→ WORK INSTRUCTIONS
Identify each line below containing the string "computer" and copy it.
*** Begin section ***
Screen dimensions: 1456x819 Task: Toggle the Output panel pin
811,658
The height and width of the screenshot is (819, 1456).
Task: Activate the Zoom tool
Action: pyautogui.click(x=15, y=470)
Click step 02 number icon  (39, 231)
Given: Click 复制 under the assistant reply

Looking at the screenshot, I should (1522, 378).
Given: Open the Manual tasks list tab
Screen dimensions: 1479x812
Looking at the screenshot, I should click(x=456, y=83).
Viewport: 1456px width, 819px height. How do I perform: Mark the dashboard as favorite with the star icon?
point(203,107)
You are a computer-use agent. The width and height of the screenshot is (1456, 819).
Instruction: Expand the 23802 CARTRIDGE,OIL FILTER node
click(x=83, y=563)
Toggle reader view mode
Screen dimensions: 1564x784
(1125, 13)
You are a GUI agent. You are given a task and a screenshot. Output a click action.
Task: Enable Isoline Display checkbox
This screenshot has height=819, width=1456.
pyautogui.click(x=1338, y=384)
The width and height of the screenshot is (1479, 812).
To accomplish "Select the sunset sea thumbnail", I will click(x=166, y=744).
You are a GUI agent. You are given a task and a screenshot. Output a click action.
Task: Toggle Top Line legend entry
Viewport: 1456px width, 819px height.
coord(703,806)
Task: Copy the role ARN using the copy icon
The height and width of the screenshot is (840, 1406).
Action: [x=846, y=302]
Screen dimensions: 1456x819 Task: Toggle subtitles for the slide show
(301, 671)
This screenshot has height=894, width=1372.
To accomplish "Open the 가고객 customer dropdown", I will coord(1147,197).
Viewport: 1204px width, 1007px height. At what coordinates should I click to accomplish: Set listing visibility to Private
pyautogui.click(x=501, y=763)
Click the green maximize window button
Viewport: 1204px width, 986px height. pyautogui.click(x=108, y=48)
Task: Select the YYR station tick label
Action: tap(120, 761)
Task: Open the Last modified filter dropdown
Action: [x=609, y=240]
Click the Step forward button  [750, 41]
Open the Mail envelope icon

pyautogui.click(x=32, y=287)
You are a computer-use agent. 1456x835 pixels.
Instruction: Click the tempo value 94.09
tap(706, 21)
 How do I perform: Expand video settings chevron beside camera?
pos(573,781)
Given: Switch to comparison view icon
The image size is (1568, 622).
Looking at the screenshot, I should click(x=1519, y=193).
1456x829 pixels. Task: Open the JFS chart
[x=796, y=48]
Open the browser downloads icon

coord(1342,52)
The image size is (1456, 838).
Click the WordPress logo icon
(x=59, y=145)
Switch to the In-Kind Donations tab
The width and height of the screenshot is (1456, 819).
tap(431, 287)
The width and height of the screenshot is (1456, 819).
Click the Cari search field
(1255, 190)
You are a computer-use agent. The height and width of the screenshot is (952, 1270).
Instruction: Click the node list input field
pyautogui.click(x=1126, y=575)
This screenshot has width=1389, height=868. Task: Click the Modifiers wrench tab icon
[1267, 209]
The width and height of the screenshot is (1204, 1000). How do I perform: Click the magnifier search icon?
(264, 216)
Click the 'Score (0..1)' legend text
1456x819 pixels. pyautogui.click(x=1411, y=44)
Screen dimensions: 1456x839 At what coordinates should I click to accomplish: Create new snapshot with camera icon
*** End section ***
→ REPLY TO THE TASK
You are a computer-use agent. The width and height of the screenshot is (1456, 819).
You are a computer-use agent. 1456x835 pixels.
You are a computer-use agent. The height and width of the screenshot is (952, 1270).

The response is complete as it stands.